Rolü canlandıran Park Min Young sevimli mi sevimli bir oyuncu. Sungkyunkwan Scandal'dan tanıyor ve biliyoruz çoğumuz ki City Hunter'ın bir bölümünde bu diziye atıfta bulunulmuştur. Şöyle ki, Na Na annesi hastanede tedavi gören bir çocuğa adını sorar. Kim Yoon Shik cevabını alınca bu ismin kendisine tanıdık geldiğini söyler. Bingo! Bir önceki dizide kimliğine büründüğü karakterin adıydı. Ben de bi tebessüm etmedim değil. Sungkyunkwan Scandal'a da selam olsun. Yine izlenir o drama. Neyse. Efenim, Lee Min Ho ile kimyalarının uyuşması City Hunter'ın hanesine +1 puan olarak geçmiştir ki gerçekte de bir süre çıktıkları biliniyor. Ayrılık haberlerinin hayranların azalmaması adına uydurulduğu söylense de çeşitli çevrelerde ben kendi bilecekleri iş demeyi tercih ediyorum.  

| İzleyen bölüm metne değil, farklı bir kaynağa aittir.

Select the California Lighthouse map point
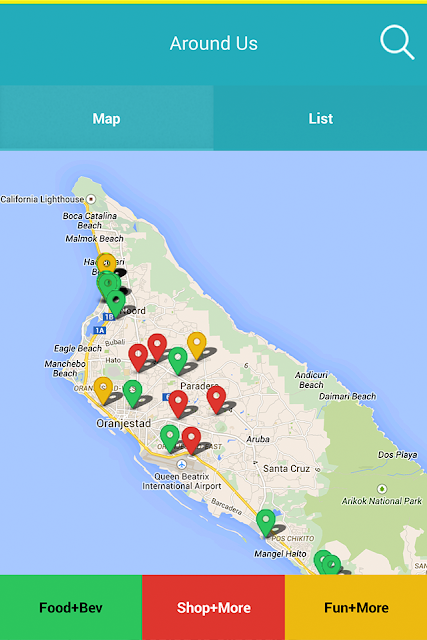The width and height of the screenshot is (427, 640). click(x=91, y=199)
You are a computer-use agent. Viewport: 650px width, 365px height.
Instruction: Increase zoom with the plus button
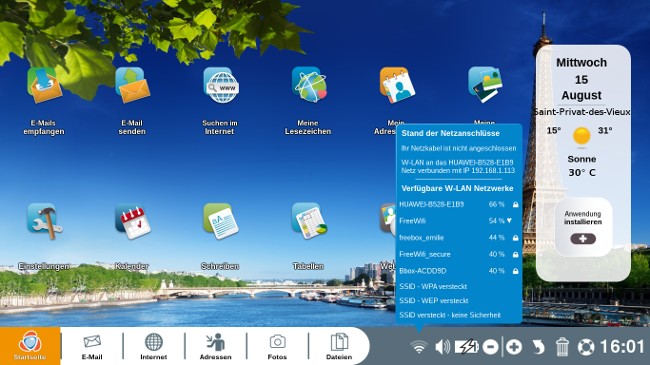point(514,347)
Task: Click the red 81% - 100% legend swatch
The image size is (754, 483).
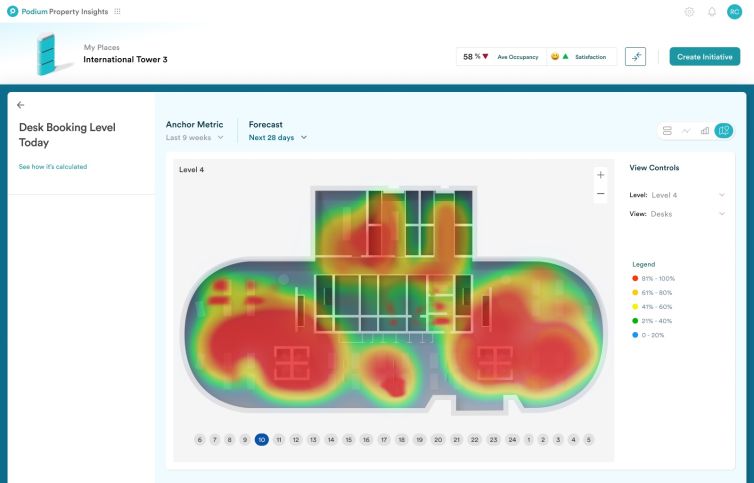Action: [x=635, y=278]
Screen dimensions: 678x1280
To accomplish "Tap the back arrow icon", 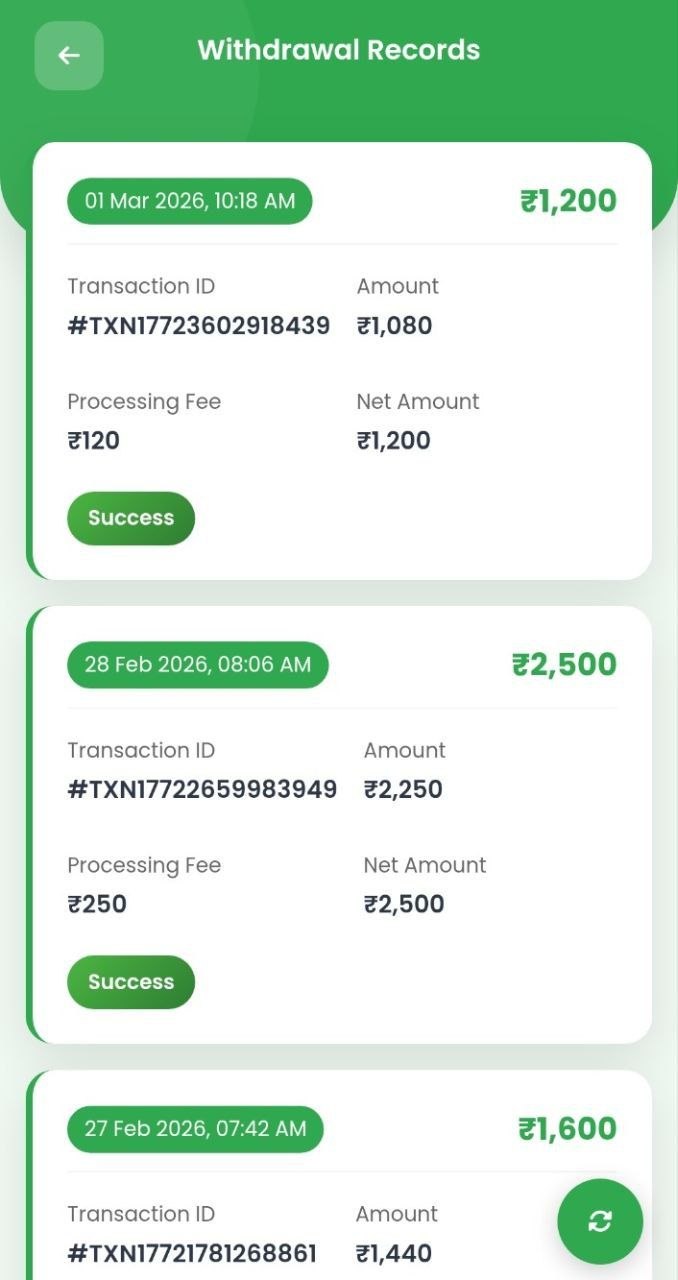I will (x=69, y=56).
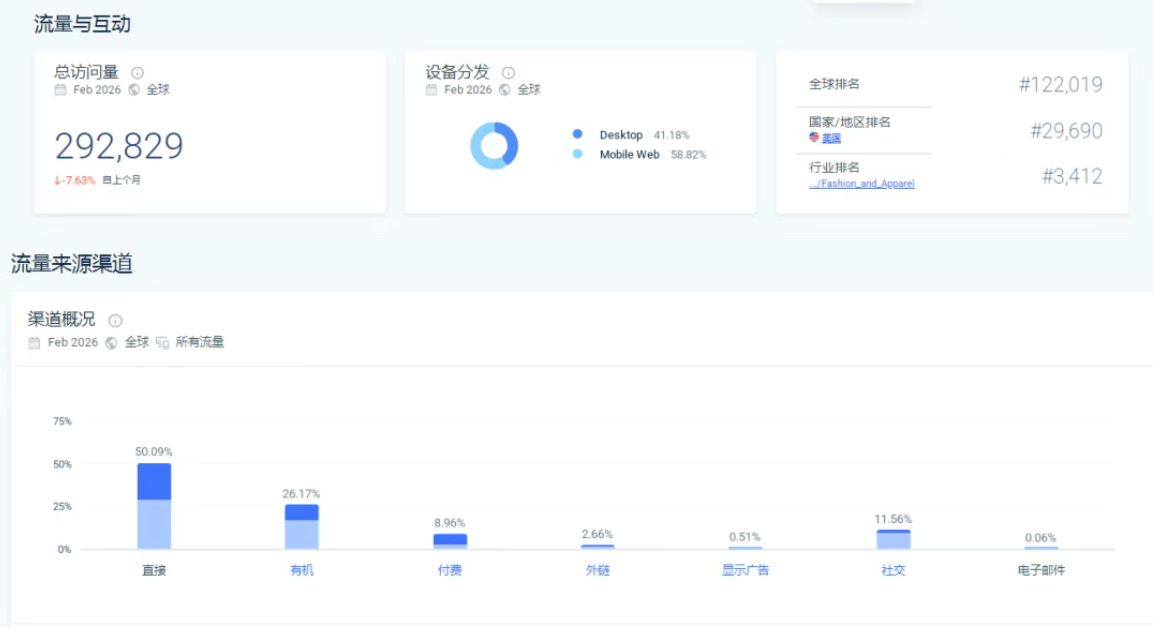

Savcıların kralı. Kim Na Na'nın uzun bacaklı ahjusshisi. Yoon Sung'un belalısı. Kim Young Joo. Böyle bir adamın babasının Kim Jong Shik olması inanılır gibi değil. Zira o ne kadar yamuksa oğlu o kadar kare. Soğuk espri esti. Camları kapatın. Öhöm! Sade benim değil bütün seyircilerin sevgilisi olmuştur diye düşünüyorum bu karakter. Babasına olan zaafı da olmasa... City Hunter ile aralarındaki tatlı sert çekişme izlemeye değerdi. Duygularının önüne geçip doğru olanı yapması da takdire şayandı doğrusu.

Lee Joon Hyuk'u ilk defa bu yapımda seyrettiğimi sanıyordum. Secret Garden'da konuk oyuncu olduğunu öğrendiğimde epey şaşırdım haliyle. Nasıl unuturum? Hala aklım almıyor. He canlarım, he! Sevdim keratayı. Rolü canlandırmada başarılıydı. Başka yapımlarda birbirimize denk düşersek fena olmaz hani. 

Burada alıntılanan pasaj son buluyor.